**Task goal:** Give the rows from the line containing "The height and" through the line containing "[x=28, y=443]" as a two-column CSV with the columns instruction and location. Each row takes its own CSV line, each value goes in one quoted field with its line breaks replaced by spaces, and the pictures are omitted.

**Raw data:**
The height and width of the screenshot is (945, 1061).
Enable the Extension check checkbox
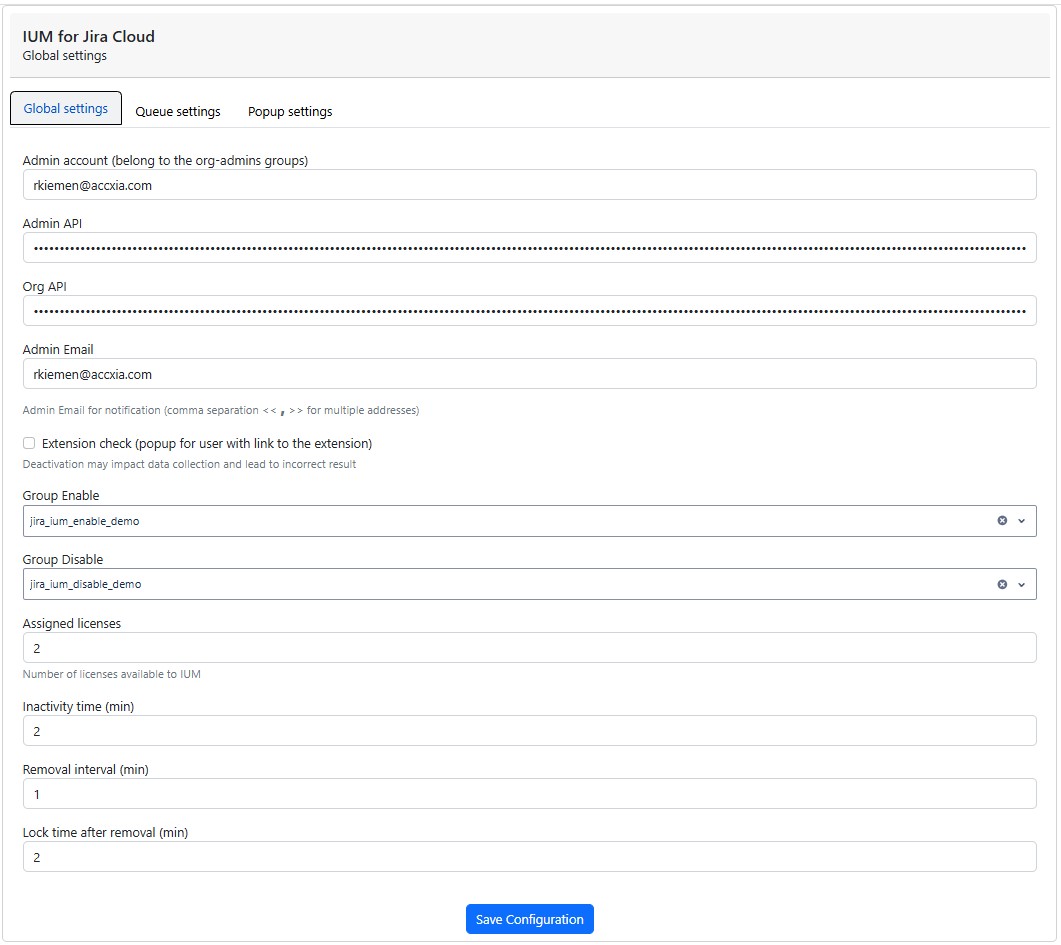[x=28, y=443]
...
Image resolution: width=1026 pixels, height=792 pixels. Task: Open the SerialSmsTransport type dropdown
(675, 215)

**Response to the task:**
instruction,location
"The height and width of the screenshot is (945, 1061). Enable the Extension check checkbox","[x=28, y=443]"